For situations like this:
class A
{
virtual ~A();
};
class B:A
{
~B();
};
A *a = new B(); //legal, since it's a downcast
delete a; //Unless the destructor is virtual, ~A() is called here instead of ~B().
It should be virtual to ensure that the destructor of the inherited classes are the ones actually getting called at runtime instead of the base class destructor being called.
I am using gcc. I am aware how the virtual destructors solve the problem when we destroy a derived class object pointed by a base class pointer. I want to know how do they work?
class A
{
public:
A(){cout<<"A constructor"<<endl;}
~A(){cout<<"A destructor"<<endl;}
};
class B:public A
{
public:
B(){cout<<"B constructor"<<endl;}
~B(){cout<<"B destructor"<<endl;}
};
int main()
{
A * a = new B();
delete a;
getch();
return 0;
}
When I change A's destructor to a virtual function, the problem is solved. What is the inner working for this. Why do I make A's destructor virtual. I want to know what happens to the vtable of A and B?

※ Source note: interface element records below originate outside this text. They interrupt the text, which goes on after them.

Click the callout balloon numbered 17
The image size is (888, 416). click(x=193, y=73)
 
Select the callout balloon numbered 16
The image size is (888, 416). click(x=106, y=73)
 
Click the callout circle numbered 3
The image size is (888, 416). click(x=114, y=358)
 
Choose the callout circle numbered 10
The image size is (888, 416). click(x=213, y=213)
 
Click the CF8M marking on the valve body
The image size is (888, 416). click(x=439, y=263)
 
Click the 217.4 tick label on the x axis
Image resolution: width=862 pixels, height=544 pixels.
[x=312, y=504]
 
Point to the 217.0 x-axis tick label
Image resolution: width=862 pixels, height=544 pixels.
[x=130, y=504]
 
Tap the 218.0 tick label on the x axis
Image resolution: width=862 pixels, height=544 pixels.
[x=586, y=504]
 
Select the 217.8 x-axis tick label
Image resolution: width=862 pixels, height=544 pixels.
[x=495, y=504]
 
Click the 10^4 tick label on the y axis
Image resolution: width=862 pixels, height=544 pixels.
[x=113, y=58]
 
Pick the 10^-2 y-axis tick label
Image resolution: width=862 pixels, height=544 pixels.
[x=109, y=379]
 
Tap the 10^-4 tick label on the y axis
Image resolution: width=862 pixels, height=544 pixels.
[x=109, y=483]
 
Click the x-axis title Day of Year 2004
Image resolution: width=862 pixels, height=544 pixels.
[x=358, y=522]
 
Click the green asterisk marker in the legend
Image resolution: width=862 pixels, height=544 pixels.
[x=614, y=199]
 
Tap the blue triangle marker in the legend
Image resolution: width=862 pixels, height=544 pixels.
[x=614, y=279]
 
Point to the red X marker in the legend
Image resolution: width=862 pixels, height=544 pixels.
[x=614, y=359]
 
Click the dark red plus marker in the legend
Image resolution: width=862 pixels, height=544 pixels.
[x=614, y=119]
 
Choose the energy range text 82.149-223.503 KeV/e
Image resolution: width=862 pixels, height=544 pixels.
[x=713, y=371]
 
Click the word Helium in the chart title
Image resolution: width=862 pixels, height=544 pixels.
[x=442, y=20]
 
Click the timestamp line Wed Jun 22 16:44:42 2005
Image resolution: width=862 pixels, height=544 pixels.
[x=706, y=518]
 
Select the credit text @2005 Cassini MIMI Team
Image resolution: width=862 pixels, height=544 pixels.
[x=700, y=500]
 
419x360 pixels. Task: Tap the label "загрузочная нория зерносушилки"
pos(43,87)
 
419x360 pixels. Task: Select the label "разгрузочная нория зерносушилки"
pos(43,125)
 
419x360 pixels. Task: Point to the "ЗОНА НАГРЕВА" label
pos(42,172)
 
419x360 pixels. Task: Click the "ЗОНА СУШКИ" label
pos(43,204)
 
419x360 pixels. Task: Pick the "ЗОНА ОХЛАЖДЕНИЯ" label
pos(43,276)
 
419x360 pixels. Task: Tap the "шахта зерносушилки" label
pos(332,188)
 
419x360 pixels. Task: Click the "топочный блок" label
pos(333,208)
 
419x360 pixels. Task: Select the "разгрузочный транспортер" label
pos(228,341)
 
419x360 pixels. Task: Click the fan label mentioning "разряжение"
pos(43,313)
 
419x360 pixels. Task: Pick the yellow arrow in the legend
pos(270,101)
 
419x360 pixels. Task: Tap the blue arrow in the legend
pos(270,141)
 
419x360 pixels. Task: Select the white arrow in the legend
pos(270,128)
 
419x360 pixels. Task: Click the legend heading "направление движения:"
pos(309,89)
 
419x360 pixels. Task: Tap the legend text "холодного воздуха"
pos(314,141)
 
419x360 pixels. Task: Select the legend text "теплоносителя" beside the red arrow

Virtual destructor is just a virtual function, so it adheres to the same rules.
When you call delete a, a destructor is implicitly called. If the destructor is not virtual, you get called a->~A(), because it's called as every other non-virtual function.
However if the destructor is virtual, you get ~B() called, as expected: the destructor function is virtual, so what gets called is the destructor of derived class, not base class.
Edit:
Note that the destructor of the base class will be called implicitly after the destructor of the derived class finishes. This is a difference to the usual virtual functions.
The key thing you need to know is that not using a virtual destructor in the above code is undefined behavior and that's not what you want. Virtual destructors are like any other virtual functions - when you call delete the program will decide what destructor to call right in runtime and that solves your problem.